[[ The data, beginning ]]

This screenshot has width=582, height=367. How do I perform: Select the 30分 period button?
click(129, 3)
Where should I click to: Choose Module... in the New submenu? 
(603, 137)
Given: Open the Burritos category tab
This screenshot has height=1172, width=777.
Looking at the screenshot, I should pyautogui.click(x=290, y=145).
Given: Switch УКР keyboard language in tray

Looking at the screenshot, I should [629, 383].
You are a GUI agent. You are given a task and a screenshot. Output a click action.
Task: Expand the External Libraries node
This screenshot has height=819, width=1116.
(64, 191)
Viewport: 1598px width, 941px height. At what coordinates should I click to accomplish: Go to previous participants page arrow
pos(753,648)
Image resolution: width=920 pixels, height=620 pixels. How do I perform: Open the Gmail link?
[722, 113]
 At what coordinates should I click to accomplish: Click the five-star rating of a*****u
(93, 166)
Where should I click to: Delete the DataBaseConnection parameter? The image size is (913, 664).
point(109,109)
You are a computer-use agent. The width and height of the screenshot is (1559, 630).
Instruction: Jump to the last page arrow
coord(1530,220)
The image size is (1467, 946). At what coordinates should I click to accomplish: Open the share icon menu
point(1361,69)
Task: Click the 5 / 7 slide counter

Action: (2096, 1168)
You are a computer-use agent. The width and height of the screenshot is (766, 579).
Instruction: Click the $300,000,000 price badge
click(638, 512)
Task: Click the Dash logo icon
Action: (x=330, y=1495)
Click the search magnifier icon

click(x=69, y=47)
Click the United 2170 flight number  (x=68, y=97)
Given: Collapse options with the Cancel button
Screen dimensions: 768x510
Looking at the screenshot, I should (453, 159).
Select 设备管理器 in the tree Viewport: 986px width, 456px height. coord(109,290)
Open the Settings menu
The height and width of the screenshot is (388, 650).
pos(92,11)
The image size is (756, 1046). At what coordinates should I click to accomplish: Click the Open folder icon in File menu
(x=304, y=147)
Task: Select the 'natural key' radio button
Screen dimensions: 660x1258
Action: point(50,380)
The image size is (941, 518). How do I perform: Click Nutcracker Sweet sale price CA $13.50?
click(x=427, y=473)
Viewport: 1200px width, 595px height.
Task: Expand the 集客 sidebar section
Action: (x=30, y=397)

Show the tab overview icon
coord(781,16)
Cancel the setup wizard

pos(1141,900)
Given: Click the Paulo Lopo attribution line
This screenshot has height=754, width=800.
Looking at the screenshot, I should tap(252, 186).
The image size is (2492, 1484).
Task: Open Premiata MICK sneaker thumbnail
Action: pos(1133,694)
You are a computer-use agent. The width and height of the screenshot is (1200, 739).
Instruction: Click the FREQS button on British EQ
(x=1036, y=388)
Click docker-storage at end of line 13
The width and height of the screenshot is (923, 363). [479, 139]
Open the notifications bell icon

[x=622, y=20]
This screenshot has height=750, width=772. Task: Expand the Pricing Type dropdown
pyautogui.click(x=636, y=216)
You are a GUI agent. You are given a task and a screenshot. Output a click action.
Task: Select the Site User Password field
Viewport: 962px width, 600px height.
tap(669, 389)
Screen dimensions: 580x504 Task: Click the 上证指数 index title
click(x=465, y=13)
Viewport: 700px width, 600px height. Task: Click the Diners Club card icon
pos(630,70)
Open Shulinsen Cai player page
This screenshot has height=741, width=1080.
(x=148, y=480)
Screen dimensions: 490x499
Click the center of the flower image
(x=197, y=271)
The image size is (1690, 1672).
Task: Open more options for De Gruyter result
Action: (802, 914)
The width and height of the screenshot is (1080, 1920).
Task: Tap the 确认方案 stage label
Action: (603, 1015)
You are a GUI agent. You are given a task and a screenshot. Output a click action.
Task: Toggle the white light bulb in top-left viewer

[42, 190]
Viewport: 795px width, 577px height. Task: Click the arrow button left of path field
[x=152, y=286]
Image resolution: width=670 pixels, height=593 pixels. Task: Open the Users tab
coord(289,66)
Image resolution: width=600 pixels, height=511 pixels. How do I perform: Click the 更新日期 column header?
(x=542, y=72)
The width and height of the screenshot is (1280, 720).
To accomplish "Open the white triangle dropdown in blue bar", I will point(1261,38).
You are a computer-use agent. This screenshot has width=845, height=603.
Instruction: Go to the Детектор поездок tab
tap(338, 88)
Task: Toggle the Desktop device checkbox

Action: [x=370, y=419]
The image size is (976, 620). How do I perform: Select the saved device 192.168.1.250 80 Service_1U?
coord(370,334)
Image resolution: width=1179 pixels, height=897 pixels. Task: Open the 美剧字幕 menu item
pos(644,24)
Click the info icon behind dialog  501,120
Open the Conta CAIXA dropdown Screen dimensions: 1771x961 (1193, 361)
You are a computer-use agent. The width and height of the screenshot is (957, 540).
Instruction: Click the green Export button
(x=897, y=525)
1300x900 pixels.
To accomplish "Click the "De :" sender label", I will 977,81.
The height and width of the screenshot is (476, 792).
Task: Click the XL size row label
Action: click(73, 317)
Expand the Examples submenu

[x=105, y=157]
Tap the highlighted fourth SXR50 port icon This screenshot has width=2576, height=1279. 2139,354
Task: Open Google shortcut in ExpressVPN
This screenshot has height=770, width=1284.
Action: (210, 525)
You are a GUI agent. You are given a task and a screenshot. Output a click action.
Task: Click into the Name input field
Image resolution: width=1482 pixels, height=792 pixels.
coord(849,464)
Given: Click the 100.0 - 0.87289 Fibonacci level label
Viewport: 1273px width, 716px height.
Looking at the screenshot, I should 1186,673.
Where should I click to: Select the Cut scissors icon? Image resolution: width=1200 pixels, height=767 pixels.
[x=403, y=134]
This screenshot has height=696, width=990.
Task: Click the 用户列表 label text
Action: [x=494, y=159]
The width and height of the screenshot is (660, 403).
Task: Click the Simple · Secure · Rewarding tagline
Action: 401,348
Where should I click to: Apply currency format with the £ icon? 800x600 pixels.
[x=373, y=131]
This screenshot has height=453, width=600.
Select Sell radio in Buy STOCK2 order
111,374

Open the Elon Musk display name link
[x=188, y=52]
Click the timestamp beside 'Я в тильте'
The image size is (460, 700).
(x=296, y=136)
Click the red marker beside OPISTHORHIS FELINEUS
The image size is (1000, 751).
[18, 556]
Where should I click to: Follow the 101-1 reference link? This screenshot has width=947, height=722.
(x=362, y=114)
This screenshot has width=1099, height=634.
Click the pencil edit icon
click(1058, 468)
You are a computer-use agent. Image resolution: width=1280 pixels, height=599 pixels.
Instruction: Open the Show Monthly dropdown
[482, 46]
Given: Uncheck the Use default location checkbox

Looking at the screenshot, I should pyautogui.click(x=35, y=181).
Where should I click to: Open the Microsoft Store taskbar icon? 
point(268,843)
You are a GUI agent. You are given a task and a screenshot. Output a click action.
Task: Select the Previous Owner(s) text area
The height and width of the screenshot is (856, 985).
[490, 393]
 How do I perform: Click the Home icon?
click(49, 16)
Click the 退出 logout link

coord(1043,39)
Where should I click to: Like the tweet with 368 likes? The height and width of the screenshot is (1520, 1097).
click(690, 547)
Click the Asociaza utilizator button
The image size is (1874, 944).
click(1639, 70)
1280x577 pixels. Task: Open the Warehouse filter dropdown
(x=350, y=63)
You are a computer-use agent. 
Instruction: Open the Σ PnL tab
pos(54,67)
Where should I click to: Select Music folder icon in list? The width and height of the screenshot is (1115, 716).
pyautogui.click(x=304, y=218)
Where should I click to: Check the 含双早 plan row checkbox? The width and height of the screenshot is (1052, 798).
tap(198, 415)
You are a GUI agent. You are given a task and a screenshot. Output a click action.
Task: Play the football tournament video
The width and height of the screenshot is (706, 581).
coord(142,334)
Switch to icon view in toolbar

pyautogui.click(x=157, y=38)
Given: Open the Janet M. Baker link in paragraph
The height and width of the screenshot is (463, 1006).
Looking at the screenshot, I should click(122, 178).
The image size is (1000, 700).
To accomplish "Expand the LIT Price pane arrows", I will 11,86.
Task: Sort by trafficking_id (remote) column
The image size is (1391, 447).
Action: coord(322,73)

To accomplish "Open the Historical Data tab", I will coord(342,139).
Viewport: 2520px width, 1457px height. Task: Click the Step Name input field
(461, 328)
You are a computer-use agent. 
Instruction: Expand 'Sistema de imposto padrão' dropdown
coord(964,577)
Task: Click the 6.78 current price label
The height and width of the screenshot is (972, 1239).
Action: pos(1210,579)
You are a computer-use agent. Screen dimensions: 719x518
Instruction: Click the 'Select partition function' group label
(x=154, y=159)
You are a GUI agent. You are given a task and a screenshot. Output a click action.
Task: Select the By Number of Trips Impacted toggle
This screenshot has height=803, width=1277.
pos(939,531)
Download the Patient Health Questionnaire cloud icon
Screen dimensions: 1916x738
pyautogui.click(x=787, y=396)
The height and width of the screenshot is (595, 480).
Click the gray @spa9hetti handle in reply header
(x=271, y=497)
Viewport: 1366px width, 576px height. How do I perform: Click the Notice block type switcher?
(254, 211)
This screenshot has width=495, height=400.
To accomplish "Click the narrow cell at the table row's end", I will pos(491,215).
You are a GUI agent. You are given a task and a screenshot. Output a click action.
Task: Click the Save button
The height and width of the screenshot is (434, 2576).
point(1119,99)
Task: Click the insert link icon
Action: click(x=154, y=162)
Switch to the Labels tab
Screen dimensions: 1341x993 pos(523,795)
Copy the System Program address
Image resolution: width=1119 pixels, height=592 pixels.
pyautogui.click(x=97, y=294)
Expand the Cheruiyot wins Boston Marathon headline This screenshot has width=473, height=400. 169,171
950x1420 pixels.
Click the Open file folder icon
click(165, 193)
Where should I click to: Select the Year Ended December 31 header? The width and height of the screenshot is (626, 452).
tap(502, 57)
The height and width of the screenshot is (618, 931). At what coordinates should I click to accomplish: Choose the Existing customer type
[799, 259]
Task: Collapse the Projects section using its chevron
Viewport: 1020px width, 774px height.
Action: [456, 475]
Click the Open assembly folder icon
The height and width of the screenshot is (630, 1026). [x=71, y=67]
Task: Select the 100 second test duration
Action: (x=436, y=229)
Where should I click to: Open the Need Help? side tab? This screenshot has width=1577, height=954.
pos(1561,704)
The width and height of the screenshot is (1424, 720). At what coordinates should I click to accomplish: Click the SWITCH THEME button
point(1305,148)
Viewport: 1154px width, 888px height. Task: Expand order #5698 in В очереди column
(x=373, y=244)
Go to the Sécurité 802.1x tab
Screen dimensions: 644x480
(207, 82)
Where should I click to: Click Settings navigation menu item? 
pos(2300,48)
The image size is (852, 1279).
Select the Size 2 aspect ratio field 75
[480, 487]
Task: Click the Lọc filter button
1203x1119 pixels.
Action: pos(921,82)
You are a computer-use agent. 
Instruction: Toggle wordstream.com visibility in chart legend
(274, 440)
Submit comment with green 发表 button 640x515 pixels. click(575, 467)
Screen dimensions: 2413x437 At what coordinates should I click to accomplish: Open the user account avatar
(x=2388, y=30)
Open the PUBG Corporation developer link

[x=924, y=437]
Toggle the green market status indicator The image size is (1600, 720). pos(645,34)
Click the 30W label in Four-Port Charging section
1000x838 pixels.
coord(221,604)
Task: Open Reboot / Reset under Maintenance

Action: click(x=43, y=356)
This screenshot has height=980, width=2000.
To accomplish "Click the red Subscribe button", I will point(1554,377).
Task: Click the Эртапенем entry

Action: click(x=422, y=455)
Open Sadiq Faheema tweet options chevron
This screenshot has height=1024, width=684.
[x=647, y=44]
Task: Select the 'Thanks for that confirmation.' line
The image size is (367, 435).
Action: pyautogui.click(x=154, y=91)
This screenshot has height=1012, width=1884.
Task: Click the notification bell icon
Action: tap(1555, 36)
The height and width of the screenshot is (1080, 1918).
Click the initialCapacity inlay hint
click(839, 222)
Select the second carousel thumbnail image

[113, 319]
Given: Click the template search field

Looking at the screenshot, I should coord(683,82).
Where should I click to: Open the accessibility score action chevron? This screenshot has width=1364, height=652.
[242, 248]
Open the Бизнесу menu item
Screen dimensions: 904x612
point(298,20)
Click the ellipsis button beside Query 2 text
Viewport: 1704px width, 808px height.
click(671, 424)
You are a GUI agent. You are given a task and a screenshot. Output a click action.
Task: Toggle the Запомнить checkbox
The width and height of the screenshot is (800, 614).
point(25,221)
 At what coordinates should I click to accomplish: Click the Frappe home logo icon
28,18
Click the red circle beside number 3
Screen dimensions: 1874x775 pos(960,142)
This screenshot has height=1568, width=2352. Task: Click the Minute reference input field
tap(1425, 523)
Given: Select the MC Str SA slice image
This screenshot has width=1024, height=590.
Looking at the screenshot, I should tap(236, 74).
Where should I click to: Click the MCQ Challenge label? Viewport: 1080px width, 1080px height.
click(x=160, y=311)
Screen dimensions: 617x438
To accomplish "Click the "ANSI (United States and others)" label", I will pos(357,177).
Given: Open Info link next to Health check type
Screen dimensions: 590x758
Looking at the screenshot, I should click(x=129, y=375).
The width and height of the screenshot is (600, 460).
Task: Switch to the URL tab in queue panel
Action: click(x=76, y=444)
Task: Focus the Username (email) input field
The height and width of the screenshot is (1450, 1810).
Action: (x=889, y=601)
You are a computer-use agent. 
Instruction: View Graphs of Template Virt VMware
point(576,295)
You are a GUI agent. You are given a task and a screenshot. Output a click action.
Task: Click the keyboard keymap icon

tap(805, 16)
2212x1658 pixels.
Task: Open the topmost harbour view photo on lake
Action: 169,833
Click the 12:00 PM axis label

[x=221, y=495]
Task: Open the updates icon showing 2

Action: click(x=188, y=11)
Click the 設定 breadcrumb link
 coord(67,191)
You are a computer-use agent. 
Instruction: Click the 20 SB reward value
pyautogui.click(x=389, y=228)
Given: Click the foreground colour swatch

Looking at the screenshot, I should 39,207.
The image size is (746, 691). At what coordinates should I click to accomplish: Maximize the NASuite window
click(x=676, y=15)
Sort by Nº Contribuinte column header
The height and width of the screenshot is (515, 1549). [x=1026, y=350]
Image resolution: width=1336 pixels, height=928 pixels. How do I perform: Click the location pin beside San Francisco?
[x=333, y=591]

[[ The data, end ]]

• _Task objective_: Take every line from the records above that has the word "United" and copy it.

• _Problem solution_:
Click the United 2170 flight number  (x=68, y=97)
To accomplish "Click the "ANSI (United States and others)" label", I will pos(357,177).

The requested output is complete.